A neural network comes out of the top of an ivory tower, above a crowd of people's heads. Some of them are reaching up to try and take some control and pull the net down to them. Watercolour illustration.

Jamillah Knowles & We and AI / Better Images of AI / People and Ivory Tower AI 2 / CC-BY 4.0

AI: A fortress wall?

By Alessandra Santoianni, Demokratiezentrum Wien

AI can be described as a fortress wall. As Ethan Mollick mentions in his book Co-intelligence: Living and working with AI, everything inside the fortress is what AI can do, everything outside is what AI cannot do.

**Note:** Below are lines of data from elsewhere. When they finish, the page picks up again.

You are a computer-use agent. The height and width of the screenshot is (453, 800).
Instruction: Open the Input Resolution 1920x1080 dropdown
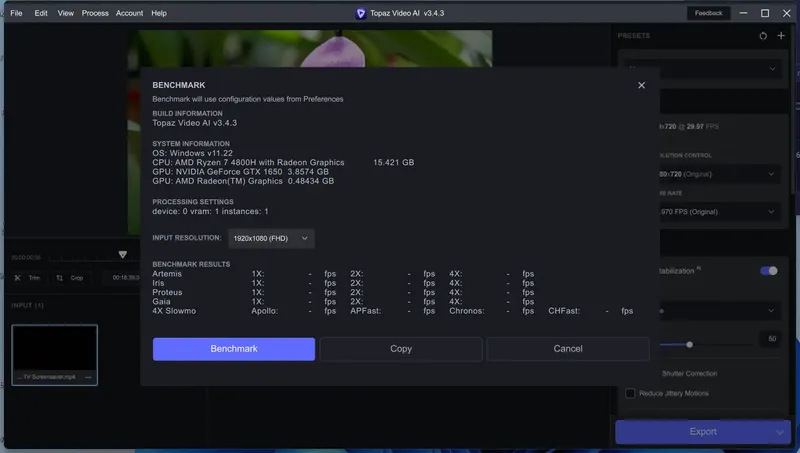coord(271,238)
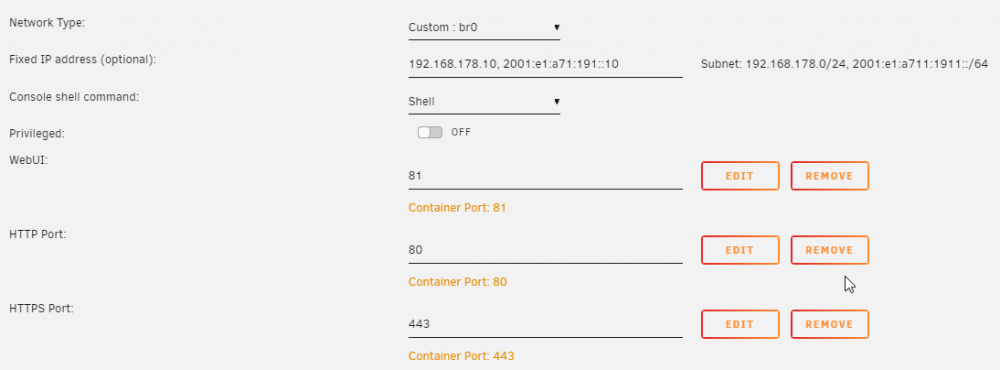Screen dimensions: 1000x370
Task: Remove the WebUI port entry
Action: (829, 176)
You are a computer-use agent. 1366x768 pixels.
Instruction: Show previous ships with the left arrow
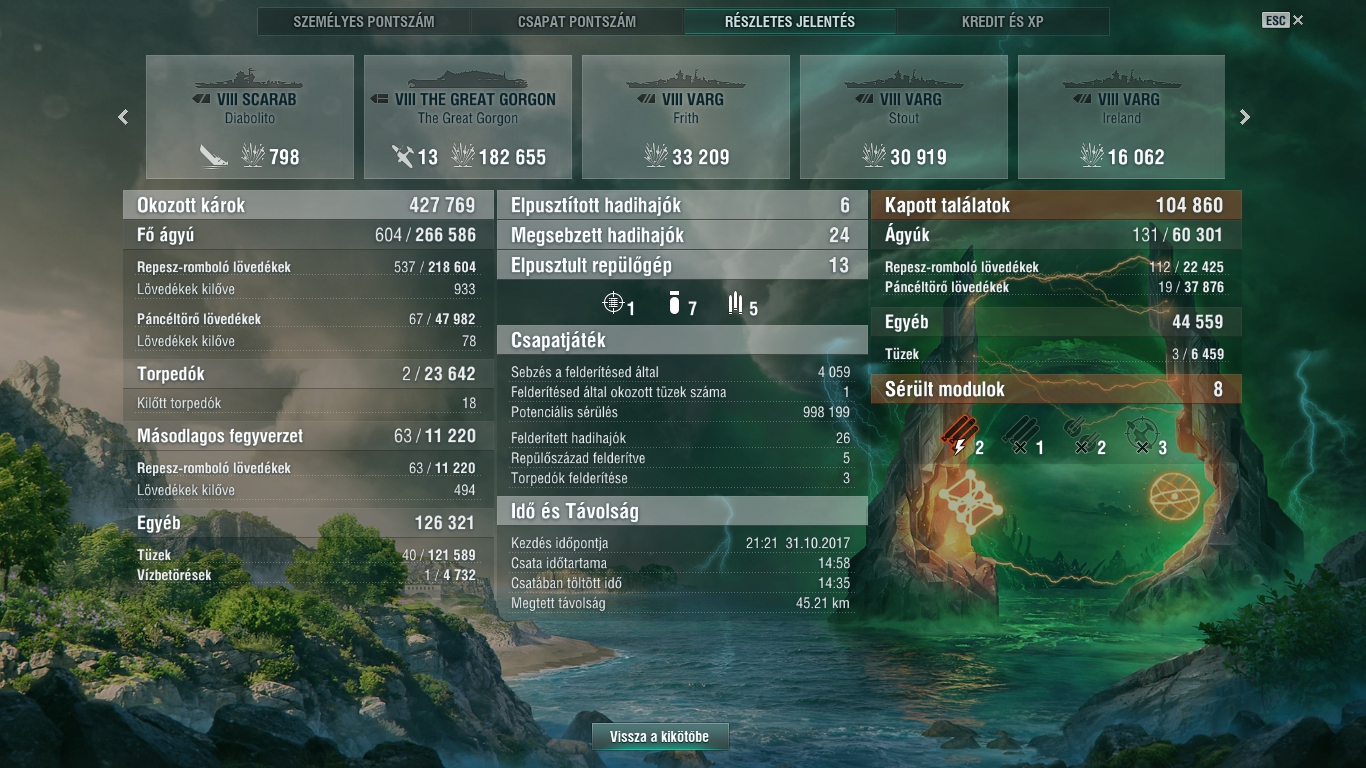coord(123,117)
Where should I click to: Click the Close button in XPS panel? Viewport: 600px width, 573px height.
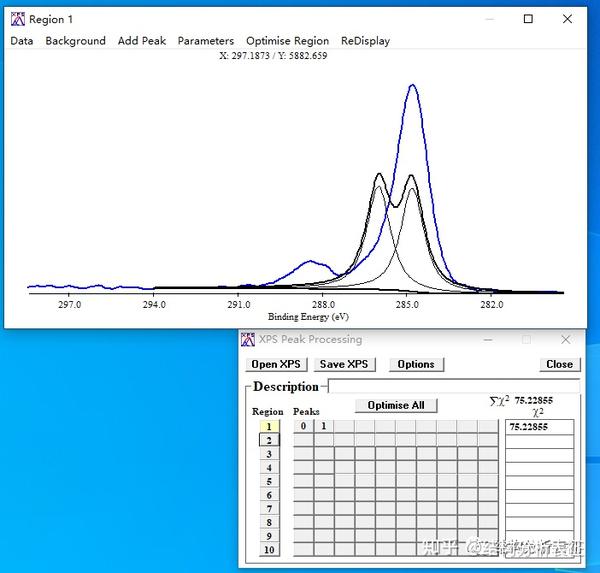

We’ve reached a point where the boundaries of what AI can or cannot do are unclear. While some fields are being investigated, in civic education, we must experiment to discover the limits of this frontier.

“AI is transforming civic education by providing innovative tools and resources that enhance citizen engagement and democratic participation”.

This sentence was generated by ChatGPT¹. Would you have been able to recognise it if I had not stated it?

The ability to spot sentences, videos and images released by generative AI programmes (like ChatGPT or Dall-E2), or the fact that authors should disclose how they worked with AI, are only two issues re-defining digital literacy.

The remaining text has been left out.